The body’s first line of defence is the immune system, which wears out as we age

Although cardiovascular disease is the leading cause of death in the over-65s, poor function of the immune system, leading to diseases including chest infections and pneumonia, is the third highest cause of death (behind cancer) in 55- to 65-year-olds, and the fourth highest cause after the age of 65. Furthermore, immune dysfunction is related to cancer and is the greatest cause of death in people aged 45 to 64.

We are constantly beset with flurries of press coverage regarding immune system dysfunction, particularly during autumn and winter when our elderly population is encouraged to have inoculations against pneumonia and influenza.
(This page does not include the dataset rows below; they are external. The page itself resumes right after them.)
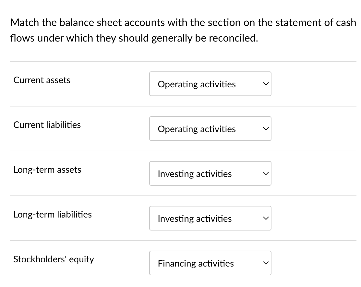The width and height of the screenshot is (361, 287).
Task: Click the chevron beside the second Operating activities box
Action: [265, 129]
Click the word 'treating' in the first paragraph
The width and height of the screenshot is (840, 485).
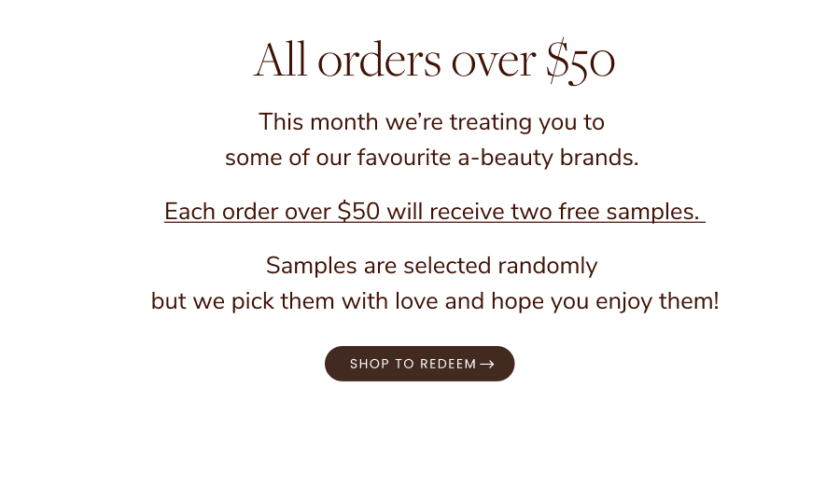point(491,122)
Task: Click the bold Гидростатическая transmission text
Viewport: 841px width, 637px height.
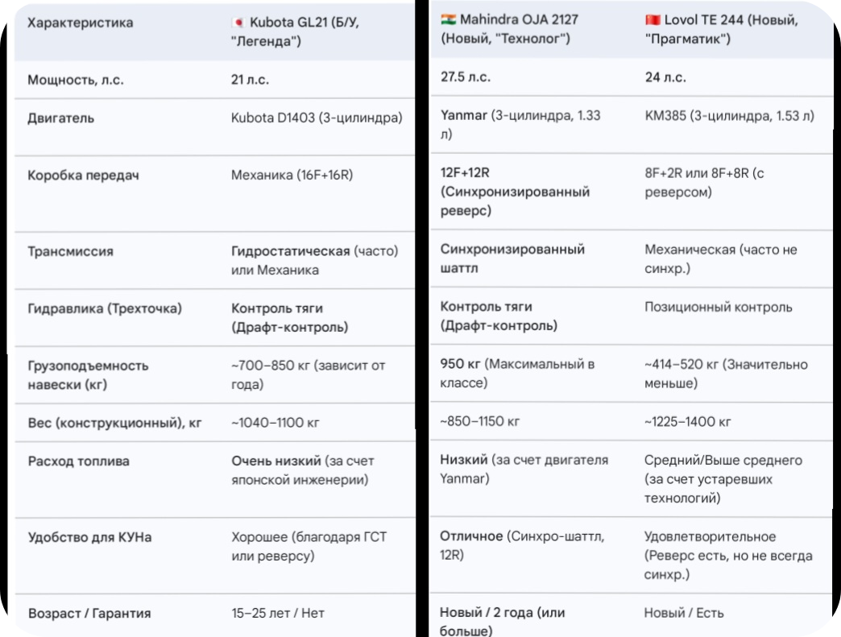Action: 290,251
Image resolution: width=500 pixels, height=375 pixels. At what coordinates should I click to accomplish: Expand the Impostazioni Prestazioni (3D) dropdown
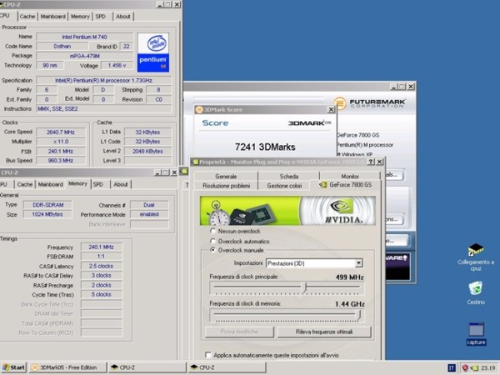(x=358, y=263)

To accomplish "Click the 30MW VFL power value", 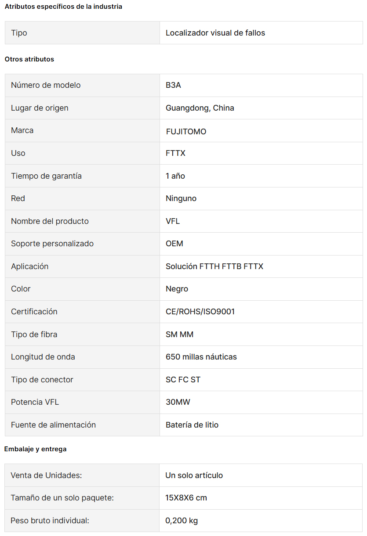I will click(178, 402).
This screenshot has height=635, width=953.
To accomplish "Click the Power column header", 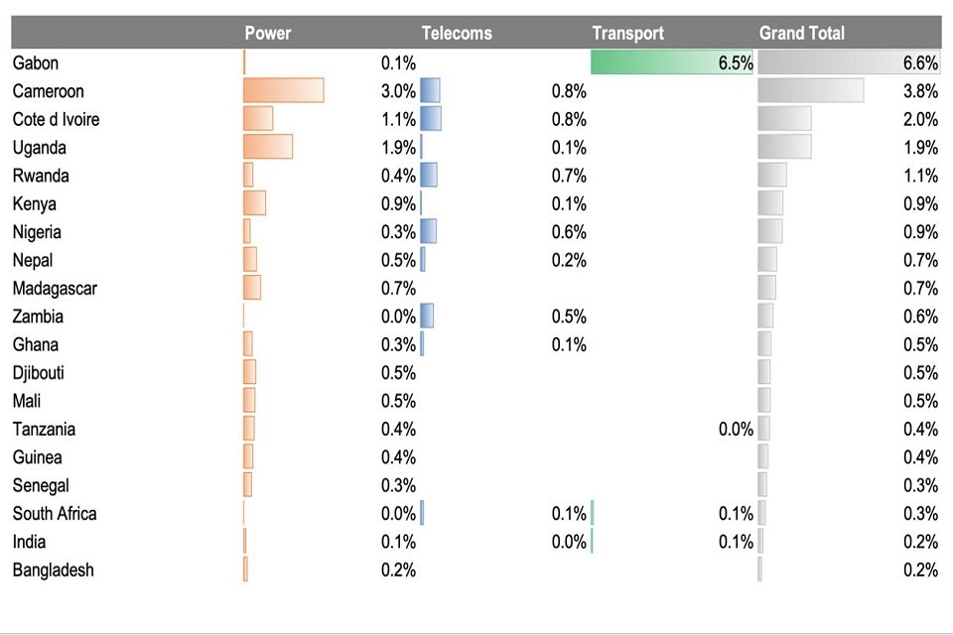I will 268,33.
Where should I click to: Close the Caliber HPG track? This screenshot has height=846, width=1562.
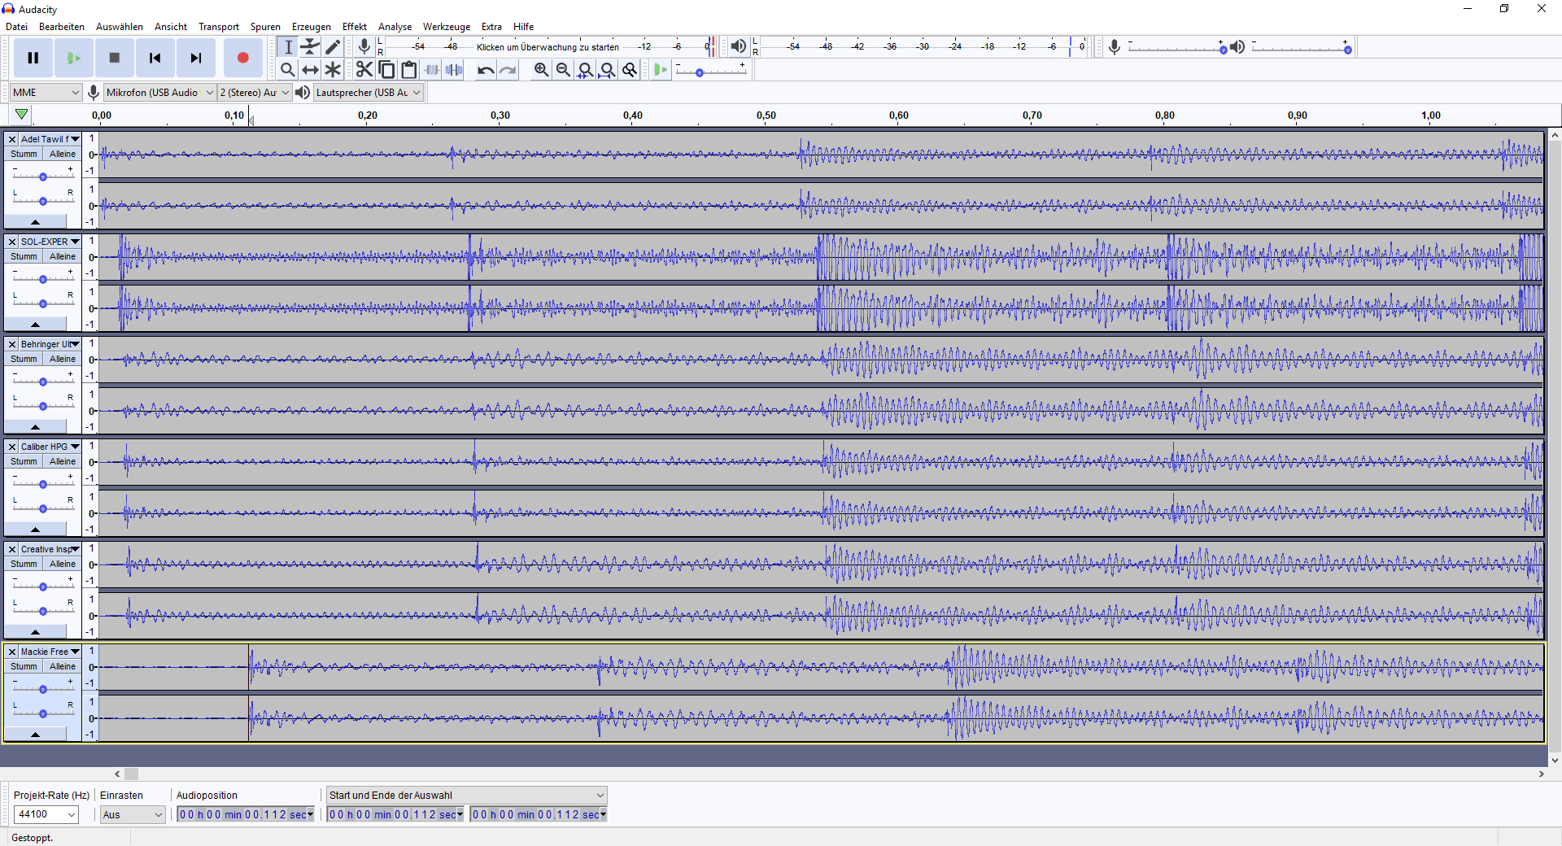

Unfortunately, up to 75 per cent of the elderly actually don’t respond to vaccination—that is, their immune systems fail to create a defensive response against invading pathogens. What’s more, both its safety and effectiveness are poorly evidenced, particularly in those over the age of 80.
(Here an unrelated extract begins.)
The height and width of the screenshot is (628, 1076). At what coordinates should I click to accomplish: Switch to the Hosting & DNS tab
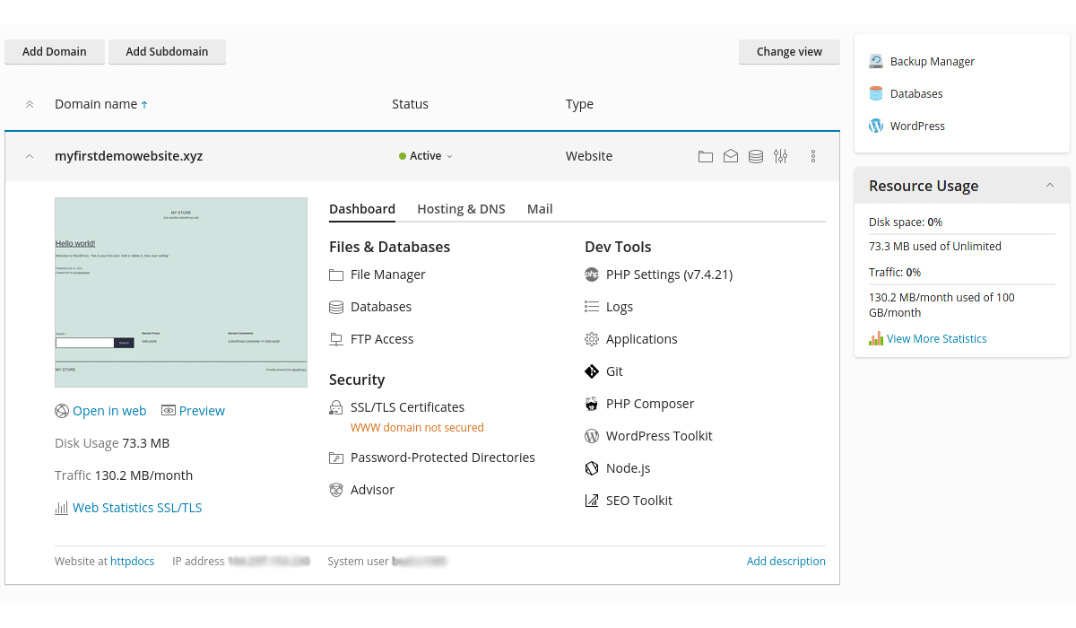[461, 208]
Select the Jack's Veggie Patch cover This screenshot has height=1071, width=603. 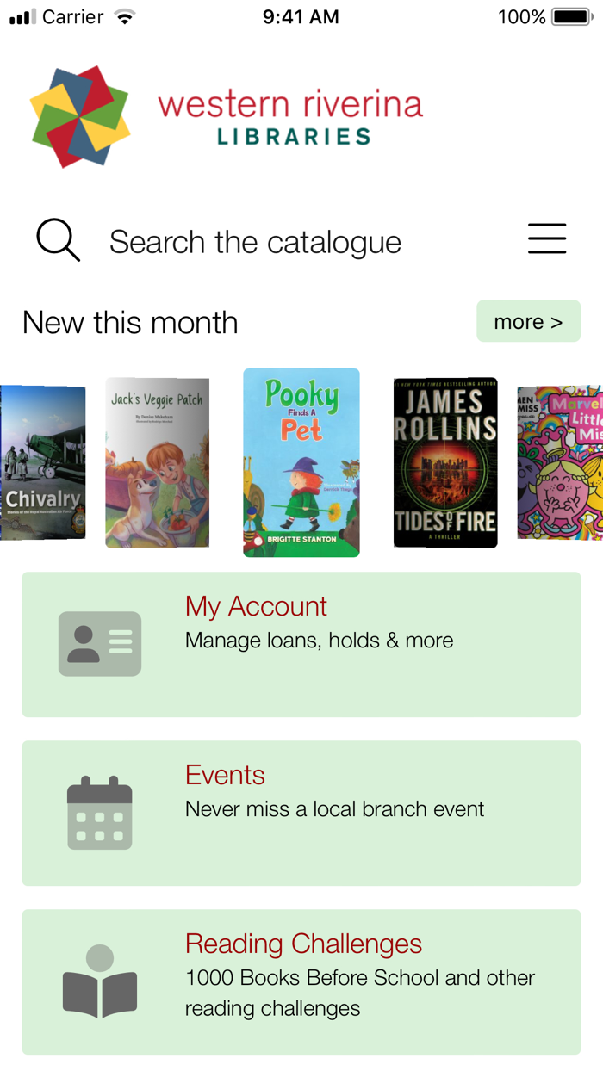click(158, 462)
Fast foods make flu jab even less effective

The seasonal flu shot doesn't work very well—it reduces the risk of flu by just 40 per cent at best—and it works even less well if you're eating fast, processed foods.

Additives in the foods, and especially tBHQ (tert-butylhydroquinone), hamper the immune response so it can't fight the cells that have been infected. As the immune system is supposed to work hand-in-glove with the vaccine, the additives make the vaccine itself less effective.
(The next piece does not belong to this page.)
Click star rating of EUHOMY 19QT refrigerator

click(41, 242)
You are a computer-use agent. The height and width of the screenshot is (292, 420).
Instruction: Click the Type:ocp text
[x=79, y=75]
The additives are commonly found in processed and fast foods, such as chips and crackers, and in frozen foods. There's no legal requirement for manufacturers to list tBHQs on the packaging so there's no way of knowing for sure if the food contains them.

Researchers from Michigan State University tested two flu strains, H1N1 and H3N2, on laboratory mice, some of whom were also fed tBHQs, and then monitored their immune responses.

The additive affected the immune system's T cells, which are mainly responsible for fighting infections. It slowed the activation of T cells and reduced their ability to fight infections sooner. It also affected the immune system's ability to 'remember' how to respond to the virus, especially when a new strain was introduced later.